Check out some of my other books. This is a series called The Book of Lost Souls (click the book pic to order at Amazon) which I worked on at Marvel with J Michael Straczynski. Makes a great Christmas present.

“The destinies of most people are defined early on. Then there are the others – the lost. Those whose numbers aren’t in yet, who could go toward the light or toward the darkness – indeed, who could be tipped one direction or another. And everything starts with the book. That’s what Jonathan is about to discover. When he took a suicide plunge off the London Bridge more than a century ago, the last place he expected to land was on his feet, in the present, standing at the entrance to a tunnel into a world of mysteries beyond his wildest imagination. A world of powers and principalities and, above all, rules that he’d best learn quickly. Or he’ll have to deal with the Dark Man. And what the Dark Man can’t turn, he devours.”

11 Comments

  • mamid

    It’s the truth. 🙂 12hrs+ per page? That’s not a mass market comic or manga. That is dedication and a life’s work of the creator. Every page is a work of art. I spend hours knitting socks, fingerless gloves, hats and more, never mind the time I have spent actually working on a piece, so I know exactly how much you pour of yourself into every mark you make. You’re not making a graphic novel or comic book, you’re making a work of Heart.

  • Colleen

    The art for the new Vertigo GN’s is highly detailed. Yep, it takes about 12 hours per page.

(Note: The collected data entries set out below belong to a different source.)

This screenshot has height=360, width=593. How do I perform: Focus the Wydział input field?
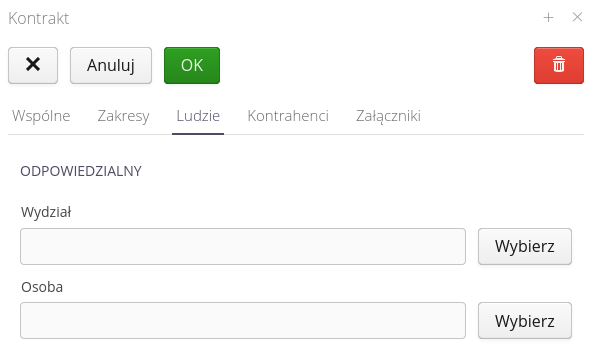pos(243,246)
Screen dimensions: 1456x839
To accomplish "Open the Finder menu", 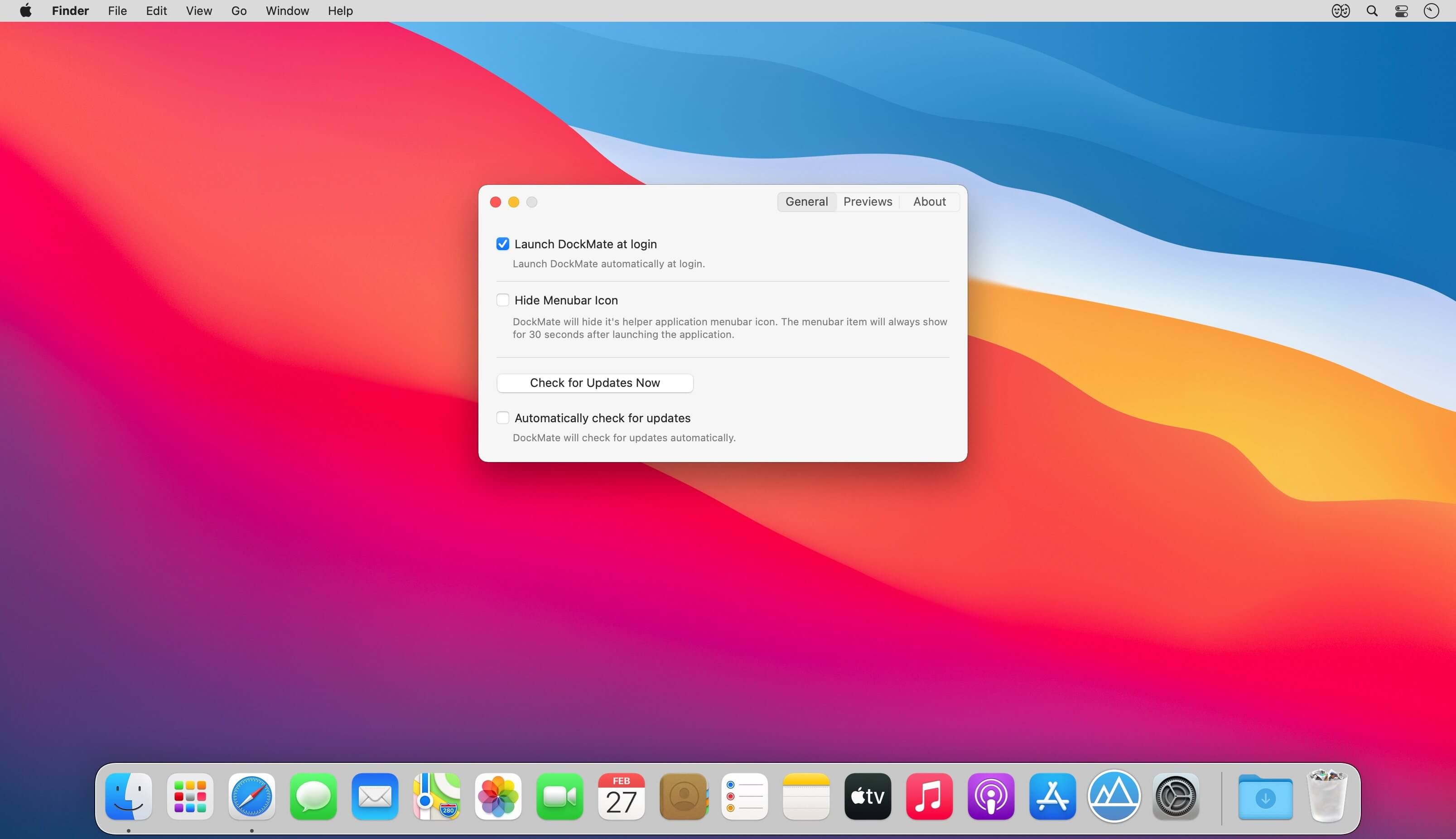I will pyautogui.click(x=71, y=10).
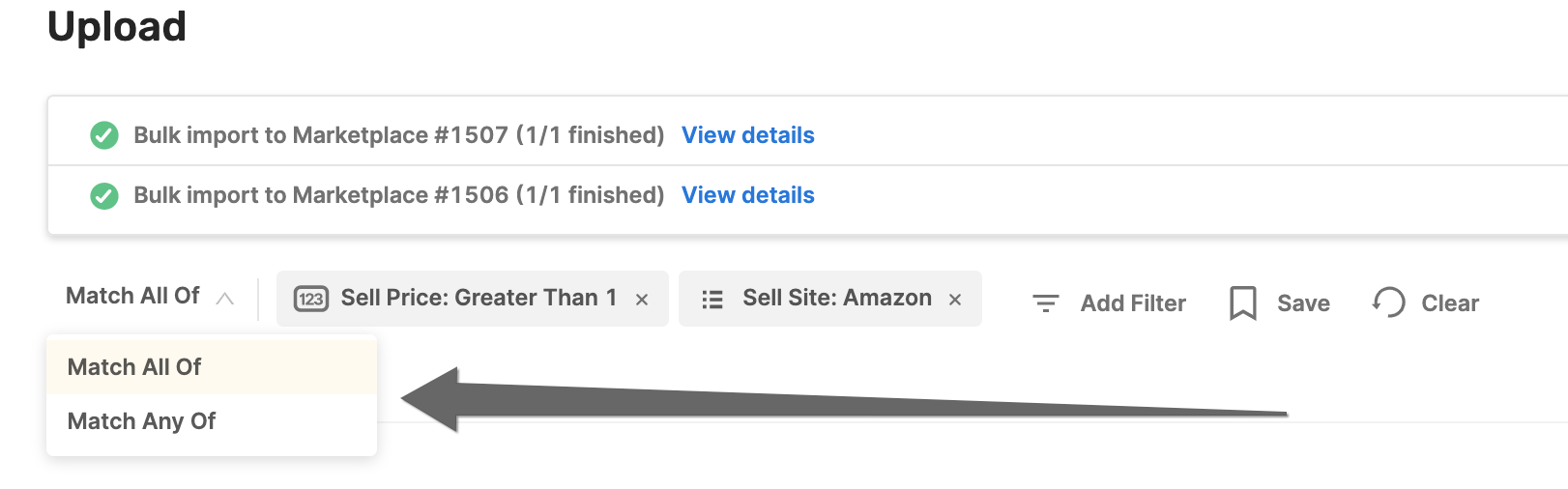Open View details for import #1506
Image resolution: width=1568 pixels, height=489 pixels.
pyautogui.click(x=748, y=195)
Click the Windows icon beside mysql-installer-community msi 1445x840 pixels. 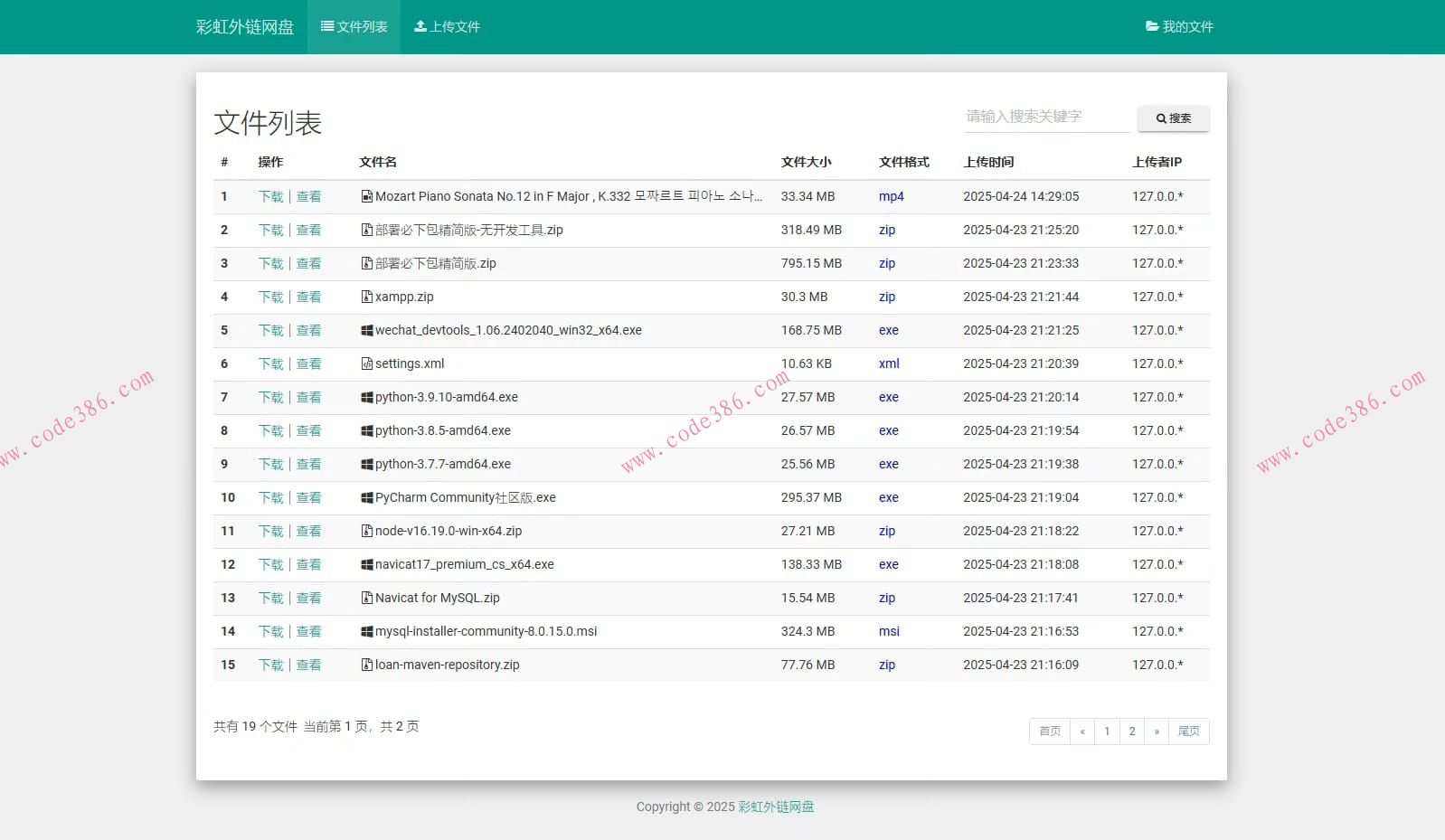(366, 632)
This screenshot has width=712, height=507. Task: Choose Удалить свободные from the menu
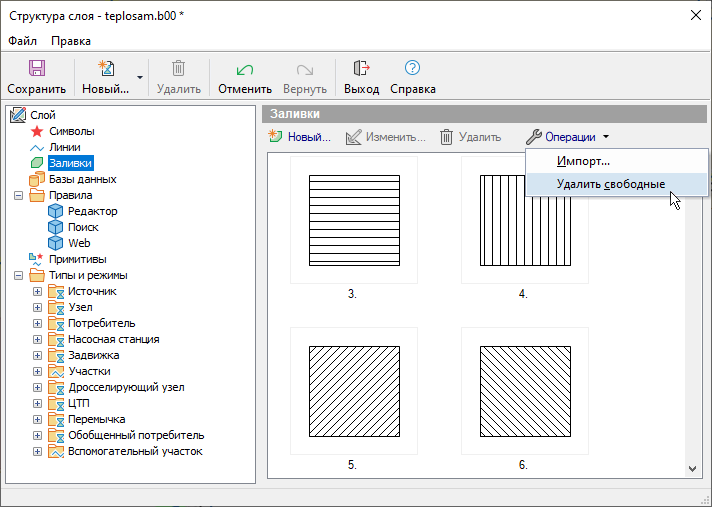point(610,184)
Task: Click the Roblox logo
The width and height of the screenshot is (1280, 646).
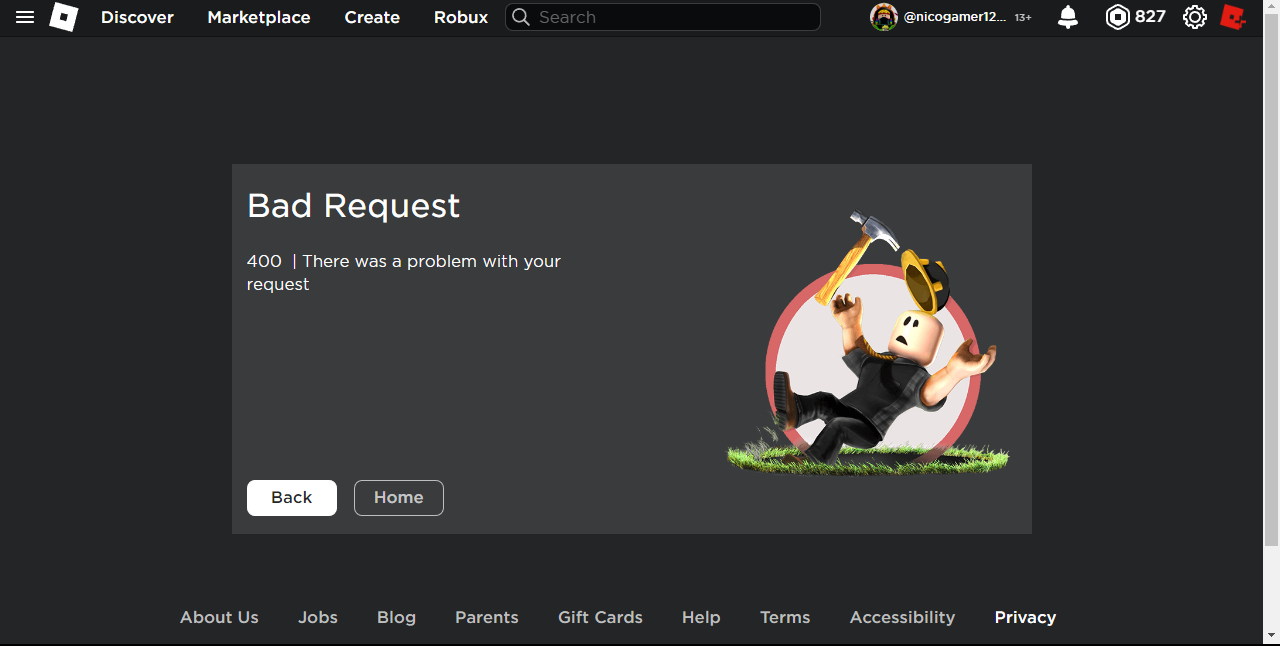Action: (63, 17)
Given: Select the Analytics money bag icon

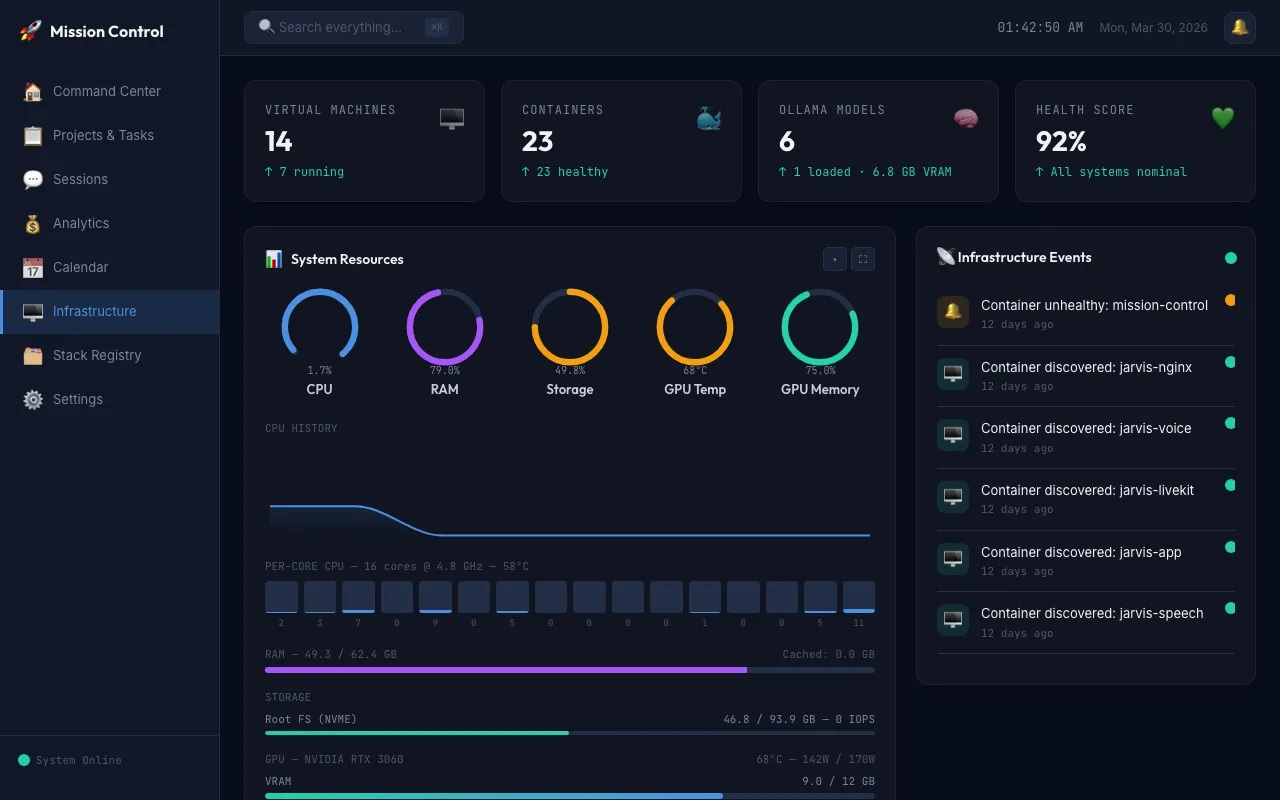Looking at the screenshot, I should coord(30,223).
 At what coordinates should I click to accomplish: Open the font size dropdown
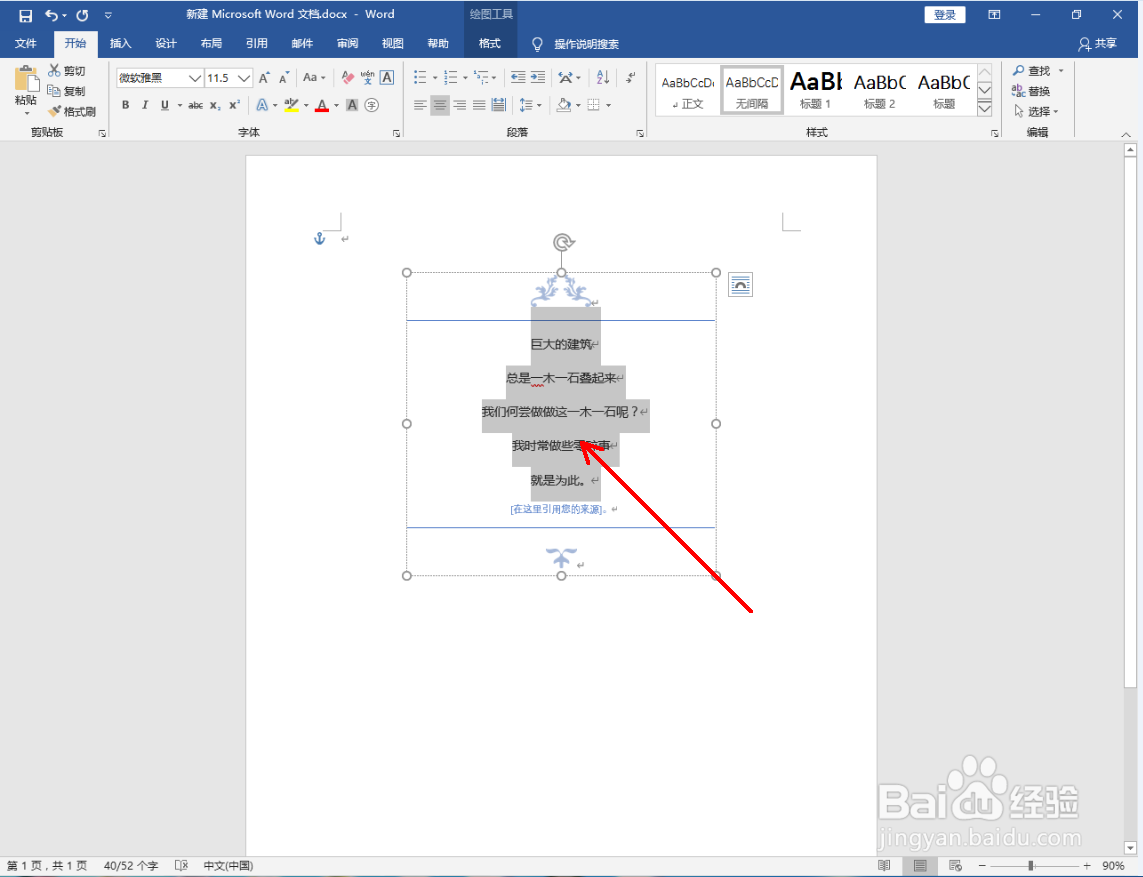[x=243, y=77]
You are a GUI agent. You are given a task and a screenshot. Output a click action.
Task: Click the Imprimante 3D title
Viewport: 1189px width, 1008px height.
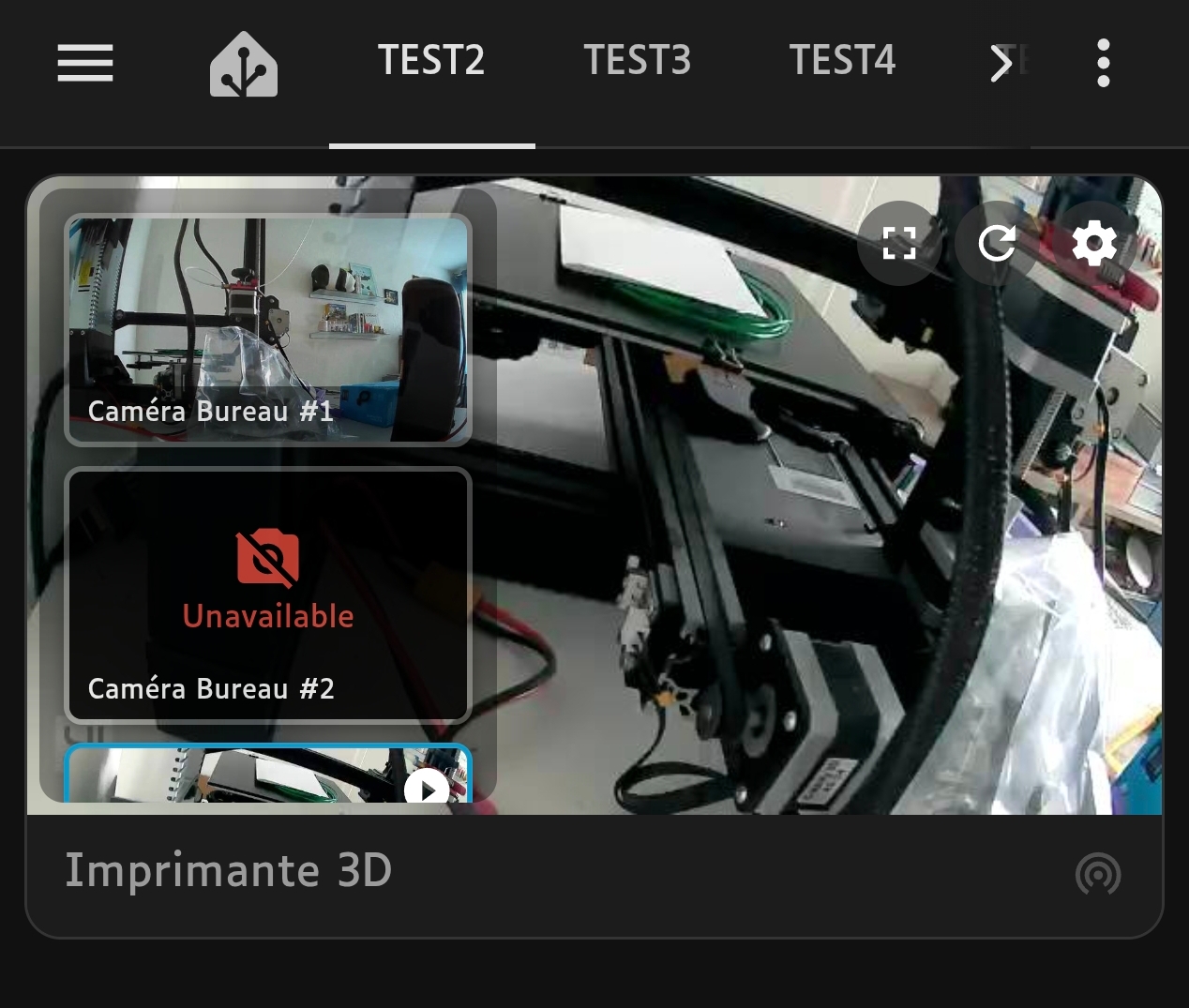tap(228, 870)
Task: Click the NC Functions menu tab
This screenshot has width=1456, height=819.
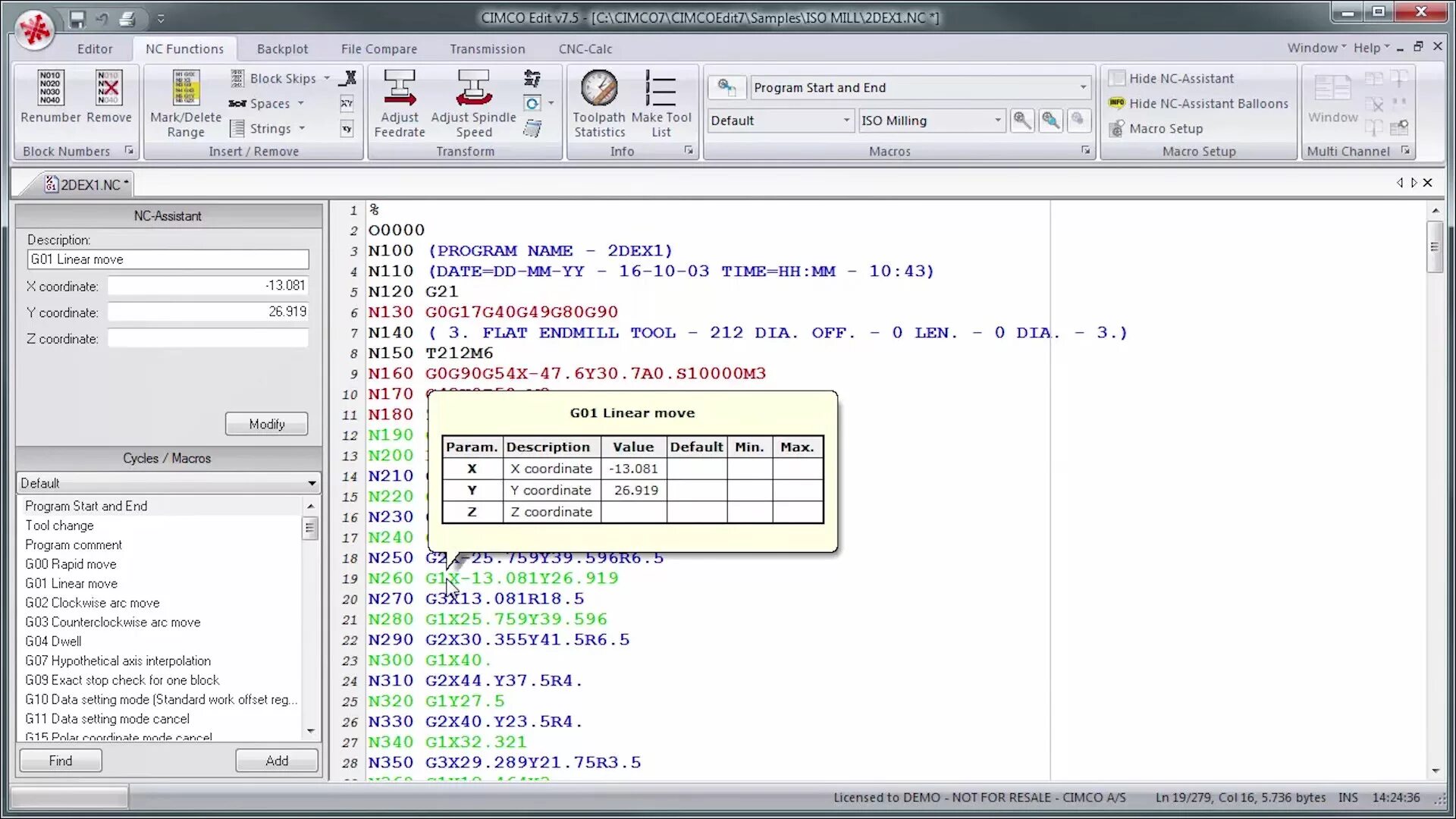Action: (184, 48)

    ADS also takes about 12 hours per page. the art is not as highly rendered as the Vertigo GN’s, but I write it and, of course, I letter it by hand.

    So 12 hours is about right. A really tough page might take 16.

    There are a couple of double pages spread since the new GN’s that took at least five days per spread.

    It’s financially taxing to take the much time on those spreads, but I think they are worth it.

    I am pretty well paid for the Vertigo work, so per page I can afford the time. Unfortunately, ADS doesn’t earn nearly that much money, so I appreciate it when people come to my website to read my book instead of going to pirate sites.

    Alas, Stuart Immonen got burned by pirates this week and has decided to end his webcomic Moving Pictures.

  • mamid

    To your consumer, fan, adorer (is that a word) and more, the work you put into it is worth it.
    To your bottom line (after reading the jilted artist pay post) it isn’t. But most mangas are a dime a dozen. ADS… All of your work really, is collectible limited edition prints of mini masterpieces. Only one other comic artist I know is like that imo – George Perez. I don’t go out of my way to collect his stuff.

  • Jim

    I’ve always had the nagging question in the back of my head: Aeren as a crystal cutter –> inspired by/a reference to Anne McCaffrey’s “Crystal Singer” novel?

  • Colleen

    No, not even close. In fact, i just answered this question the other day on another post! LOL!

    A Distant Soil predates those novels. Some portions of the comic were in fanzines in the early 1980’s. I’ve never read the McCaffrey books. Some of the pages you are looking at on this website were penciled as early as 1980.

    I’m surprised this question came up twice in one week. For years, all anyone asked me is if I had pinched the idea of crystal magic from Marrion Zimmer Bradley’s Darkover.

    I recall my biggest influence was the first Superman movie (1978) with its crystal palace Fortress of Solitude, and an old issue of National Geographic, as well as New Age books about crystal spirituality which were common at the time.

    But never was a McCaffrey fan, and never read those books.

    It really seems like an obvious thing to me: if you are going to have a world dependent on crystal-based science/magic, you are going to need people to mine crystals.

  • Colleen

    And almost forgot: the Deryni novels. They also had a crystal- based magic theme.

    I absolutely loved those books, and I am sure there was some influence there. I just found a stack of the paperbacks when cleaning out my storage the other day. I can’t believe the first pub date on those was 1970.

    I devoured them when I was a kid.